Misteri Sosok Sendy: Kuasai Mayoritas 6 Ton Timah Penyelundupan ke Malaysia, Tapi Belum Masuk DPO

Bangka Barat7 Dilihat

ALLOPOST_BANGKA BARAT — Sidang kasus dugaan penyelundupan 6 ton pasir timah ilegal ke Malaysia di Pengadilan Negeri (PN) Mentok, Selasa (7/7/2026), membuka babak baru.

Sosok pria bernama Sendy mendadak menjadi sorotan utama setelah para terdakwa blak-blakan menyebut namanya sebagai pemilik mayoritas barang penjarahan kekayaan alam tersebut.

Meski namanya berulang kali terseret dalam persidangan dengan agenda pemeriksaan saksi untuk terdakwa Visal alias Aliung ini, status hukum Sendy masih mengambang.

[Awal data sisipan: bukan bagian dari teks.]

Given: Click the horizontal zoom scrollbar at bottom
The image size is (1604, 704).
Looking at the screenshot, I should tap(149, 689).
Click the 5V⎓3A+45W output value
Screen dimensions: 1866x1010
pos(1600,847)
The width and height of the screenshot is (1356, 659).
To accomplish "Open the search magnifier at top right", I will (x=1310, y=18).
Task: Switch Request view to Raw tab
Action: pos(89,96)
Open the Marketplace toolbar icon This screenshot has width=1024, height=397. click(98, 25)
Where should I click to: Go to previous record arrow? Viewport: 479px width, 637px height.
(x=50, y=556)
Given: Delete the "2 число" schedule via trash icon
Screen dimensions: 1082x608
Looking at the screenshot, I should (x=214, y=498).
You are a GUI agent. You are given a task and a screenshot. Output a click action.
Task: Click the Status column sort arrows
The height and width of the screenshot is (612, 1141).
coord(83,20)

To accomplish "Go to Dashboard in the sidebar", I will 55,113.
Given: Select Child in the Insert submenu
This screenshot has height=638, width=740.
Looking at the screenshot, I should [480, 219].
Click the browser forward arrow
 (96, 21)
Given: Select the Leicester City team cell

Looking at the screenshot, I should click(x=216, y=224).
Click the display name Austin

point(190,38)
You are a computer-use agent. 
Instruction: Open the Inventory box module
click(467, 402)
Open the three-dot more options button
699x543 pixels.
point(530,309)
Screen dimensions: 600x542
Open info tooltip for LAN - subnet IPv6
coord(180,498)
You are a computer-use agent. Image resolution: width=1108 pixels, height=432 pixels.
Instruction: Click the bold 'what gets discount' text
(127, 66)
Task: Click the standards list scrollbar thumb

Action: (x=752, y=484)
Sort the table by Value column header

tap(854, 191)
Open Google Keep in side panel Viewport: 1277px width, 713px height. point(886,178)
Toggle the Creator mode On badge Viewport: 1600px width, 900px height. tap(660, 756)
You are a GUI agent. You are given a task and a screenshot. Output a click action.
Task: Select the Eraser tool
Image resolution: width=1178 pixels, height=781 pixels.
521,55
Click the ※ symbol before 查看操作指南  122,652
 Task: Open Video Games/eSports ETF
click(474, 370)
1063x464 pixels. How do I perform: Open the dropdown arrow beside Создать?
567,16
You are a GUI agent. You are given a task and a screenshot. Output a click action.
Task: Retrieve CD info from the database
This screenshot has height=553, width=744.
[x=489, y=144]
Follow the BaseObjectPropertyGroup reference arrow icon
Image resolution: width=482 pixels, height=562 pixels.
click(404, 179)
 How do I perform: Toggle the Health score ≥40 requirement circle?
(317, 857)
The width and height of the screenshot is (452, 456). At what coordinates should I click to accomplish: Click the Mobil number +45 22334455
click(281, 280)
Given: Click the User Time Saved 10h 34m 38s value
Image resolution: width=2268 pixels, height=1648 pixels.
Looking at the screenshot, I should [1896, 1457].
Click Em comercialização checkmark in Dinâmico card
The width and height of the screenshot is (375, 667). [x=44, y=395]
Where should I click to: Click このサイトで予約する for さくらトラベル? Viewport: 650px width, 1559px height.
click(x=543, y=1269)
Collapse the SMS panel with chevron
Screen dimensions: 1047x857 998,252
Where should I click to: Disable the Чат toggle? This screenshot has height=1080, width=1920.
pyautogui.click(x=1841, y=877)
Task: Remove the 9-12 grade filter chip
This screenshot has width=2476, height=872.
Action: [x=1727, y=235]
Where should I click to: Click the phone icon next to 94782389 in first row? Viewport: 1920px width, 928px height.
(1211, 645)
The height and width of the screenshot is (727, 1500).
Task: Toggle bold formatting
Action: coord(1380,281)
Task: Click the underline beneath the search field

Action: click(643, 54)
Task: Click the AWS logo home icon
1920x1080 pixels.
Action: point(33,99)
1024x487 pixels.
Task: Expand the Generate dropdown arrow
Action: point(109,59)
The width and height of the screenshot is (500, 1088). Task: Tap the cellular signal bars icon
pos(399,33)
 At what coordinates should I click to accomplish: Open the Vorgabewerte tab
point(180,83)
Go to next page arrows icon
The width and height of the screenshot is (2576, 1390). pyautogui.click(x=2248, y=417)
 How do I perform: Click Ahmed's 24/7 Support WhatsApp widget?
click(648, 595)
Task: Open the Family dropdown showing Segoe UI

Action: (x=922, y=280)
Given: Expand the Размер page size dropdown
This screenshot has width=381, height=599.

Jaksa Penuntut Umum (JPU) mengonfirmasi bahwa hingga saat ini Sendy belum dimasukkan ke dalam Daftar Pencarian Orang (DPO) resmi.

Terdakwa Haryanto alias Ahyan, yang hadir sebagai saksi, membongkar bahwa dari total 160 karung (sekitar 6 ton) pasir timah kering yang disita, sebagian besar adalah milik Sendy.

“Punya saya kurang lebih satu ton lebih yang mulia, kurang lebih 30-an karung. Sisanya (130 karung) punyanya Sendy,” ungkap Ahyan di hadapan majelis hakim yang dipimpin Jefry Rony Parulian Sitompul.

Ahyan juga menegaskan bahwa Sendy bukanlah anak buahnya, melainkan seorang rekan bisnis.

Namun, ia mengaku kehilangan kontak dan tidak tahu keberadaan Sendy saat ini.

Nama Sendy juga disebut oleh Romadi, seorang kuli angkut yang bertugas memindahkan muatan dari truk ke pesisir Pantai Enjel.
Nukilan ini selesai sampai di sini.